(EXERCISE BRIEF):
Write out again, exactly, the lines below starting at the one with "This screenshot has height=456, width=639." and ending at the one with "Select the ::before pseudo-element line".

(GIVEN DATA):
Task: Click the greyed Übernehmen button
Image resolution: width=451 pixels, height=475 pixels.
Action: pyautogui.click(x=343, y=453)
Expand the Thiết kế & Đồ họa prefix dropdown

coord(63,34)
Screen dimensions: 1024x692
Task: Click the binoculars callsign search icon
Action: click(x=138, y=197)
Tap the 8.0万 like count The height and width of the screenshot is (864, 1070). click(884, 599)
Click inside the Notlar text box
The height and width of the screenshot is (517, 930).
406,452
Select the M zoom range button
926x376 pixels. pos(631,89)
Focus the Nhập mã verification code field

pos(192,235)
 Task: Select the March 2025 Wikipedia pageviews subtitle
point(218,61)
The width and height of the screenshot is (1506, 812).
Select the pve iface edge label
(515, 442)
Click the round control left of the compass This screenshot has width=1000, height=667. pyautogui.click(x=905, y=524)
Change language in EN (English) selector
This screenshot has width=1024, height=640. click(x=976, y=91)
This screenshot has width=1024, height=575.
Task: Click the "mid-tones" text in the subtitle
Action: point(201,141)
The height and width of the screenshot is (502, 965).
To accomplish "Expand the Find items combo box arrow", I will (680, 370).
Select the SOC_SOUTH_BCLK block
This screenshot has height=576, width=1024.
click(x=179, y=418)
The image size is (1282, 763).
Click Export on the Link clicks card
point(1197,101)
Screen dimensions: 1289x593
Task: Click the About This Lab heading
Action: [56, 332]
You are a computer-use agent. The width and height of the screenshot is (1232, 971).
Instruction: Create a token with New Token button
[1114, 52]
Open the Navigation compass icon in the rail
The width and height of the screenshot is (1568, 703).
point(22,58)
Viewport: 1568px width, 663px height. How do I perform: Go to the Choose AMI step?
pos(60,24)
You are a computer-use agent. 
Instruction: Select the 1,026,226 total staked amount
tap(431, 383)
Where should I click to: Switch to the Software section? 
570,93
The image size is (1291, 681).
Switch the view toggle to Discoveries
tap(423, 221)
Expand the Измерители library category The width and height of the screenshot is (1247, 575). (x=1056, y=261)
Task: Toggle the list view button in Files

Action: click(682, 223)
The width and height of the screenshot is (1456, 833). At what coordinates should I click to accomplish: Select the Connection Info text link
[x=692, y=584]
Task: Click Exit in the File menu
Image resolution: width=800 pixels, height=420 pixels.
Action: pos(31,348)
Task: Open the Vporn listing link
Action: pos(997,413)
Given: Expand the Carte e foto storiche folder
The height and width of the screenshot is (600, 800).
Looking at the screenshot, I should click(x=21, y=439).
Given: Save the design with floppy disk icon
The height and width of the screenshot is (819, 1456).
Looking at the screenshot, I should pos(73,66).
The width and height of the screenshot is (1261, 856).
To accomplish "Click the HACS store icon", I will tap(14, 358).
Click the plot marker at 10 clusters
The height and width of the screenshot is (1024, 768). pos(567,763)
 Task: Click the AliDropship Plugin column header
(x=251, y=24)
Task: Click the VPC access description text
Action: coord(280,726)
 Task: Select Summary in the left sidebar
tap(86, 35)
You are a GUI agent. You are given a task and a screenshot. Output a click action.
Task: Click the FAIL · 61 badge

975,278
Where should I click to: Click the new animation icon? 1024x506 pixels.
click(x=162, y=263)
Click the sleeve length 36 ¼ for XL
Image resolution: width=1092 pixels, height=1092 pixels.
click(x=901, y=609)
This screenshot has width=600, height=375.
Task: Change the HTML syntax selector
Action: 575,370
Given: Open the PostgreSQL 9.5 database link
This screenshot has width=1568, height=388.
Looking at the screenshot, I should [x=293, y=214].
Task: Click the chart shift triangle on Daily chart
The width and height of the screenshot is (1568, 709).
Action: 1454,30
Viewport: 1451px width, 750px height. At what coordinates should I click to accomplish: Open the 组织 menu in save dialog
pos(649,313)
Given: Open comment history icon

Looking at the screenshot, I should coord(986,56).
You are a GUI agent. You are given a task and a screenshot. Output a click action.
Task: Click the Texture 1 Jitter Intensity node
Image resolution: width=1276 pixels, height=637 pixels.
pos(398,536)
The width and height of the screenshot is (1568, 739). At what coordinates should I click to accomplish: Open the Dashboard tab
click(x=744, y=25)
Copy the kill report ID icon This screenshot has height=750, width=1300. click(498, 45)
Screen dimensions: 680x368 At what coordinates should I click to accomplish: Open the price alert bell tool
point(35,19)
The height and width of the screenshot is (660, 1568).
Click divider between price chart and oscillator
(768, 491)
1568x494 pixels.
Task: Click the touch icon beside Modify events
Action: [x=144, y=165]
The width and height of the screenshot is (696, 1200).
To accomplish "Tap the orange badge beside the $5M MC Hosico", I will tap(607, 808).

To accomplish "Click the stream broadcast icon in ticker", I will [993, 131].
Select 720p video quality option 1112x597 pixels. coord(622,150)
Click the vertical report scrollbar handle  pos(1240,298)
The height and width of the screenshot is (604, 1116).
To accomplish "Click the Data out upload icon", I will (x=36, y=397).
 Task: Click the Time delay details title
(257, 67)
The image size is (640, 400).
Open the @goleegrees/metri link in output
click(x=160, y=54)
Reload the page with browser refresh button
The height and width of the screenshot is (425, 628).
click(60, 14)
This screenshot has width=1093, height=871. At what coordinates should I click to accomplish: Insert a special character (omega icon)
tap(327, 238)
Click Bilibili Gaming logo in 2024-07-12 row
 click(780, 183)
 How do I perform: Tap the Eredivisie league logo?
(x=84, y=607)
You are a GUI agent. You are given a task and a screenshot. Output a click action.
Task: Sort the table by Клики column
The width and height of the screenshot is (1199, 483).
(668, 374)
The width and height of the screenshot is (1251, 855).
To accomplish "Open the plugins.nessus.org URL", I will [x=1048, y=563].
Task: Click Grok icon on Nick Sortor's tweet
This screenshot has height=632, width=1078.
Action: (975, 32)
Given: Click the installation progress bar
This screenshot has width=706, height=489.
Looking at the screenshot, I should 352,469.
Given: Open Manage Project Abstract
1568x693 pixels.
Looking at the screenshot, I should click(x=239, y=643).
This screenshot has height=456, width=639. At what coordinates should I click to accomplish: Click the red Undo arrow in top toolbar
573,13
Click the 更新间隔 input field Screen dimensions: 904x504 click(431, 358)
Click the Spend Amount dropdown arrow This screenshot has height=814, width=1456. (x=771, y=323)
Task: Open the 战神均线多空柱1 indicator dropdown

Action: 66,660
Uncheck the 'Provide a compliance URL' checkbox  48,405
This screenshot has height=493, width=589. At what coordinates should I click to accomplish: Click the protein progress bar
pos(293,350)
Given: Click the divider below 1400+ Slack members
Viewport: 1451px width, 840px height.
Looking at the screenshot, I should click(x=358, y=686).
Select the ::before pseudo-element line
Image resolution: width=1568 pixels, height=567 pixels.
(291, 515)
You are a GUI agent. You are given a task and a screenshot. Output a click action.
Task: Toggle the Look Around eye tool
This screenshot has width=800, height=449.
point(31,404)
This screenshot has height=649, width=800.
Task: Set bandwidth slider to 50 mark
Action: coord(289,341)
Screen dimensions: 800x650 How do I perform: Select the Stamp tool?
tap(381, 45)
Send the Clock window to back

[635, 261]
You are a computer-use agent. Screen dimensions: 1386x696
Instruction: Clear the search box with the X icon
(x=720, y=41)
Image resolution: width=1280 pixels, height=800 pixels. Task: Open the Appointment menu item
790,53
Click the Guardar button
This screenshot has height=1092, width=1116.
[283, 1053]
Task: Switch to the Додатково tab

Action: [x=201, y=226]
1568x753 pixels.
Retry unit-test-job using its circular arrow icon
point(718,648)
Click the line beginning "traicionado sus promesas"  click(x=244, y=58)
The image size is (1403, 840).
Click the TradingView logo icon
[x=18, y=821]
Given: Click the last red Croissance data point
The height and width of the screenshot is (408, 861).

(REPLY TO THE EXERCISE):
This screenshot has height=456, width=639. At what coordinates should I click to accomplish: Click the red Undo arrow in top toolbar
573,13
Click the 更新间隔 input field Screen dimensions: 904x504 click(431, 358)
Click the Spend Amount dropdown arrow This screenshot has height=814, width=1456. (x=771, y=323)
Task: Open the 战神均线多空柱1 indicator dropdown

Action: 66,660
Uncheck the 'Provide a compliance URL' checkbox  48,405
This screenshot has height=493, width=589. At what coordinates should I click to accomplish: Click the protein progress bar
pos(293,350)
Given: Click the divider below 1400+ Slack members
Viewport: 1451px width, 840px height.
Looking at the screenshot, I should click(x=358, y=686).
Select the ::before pseudo-element line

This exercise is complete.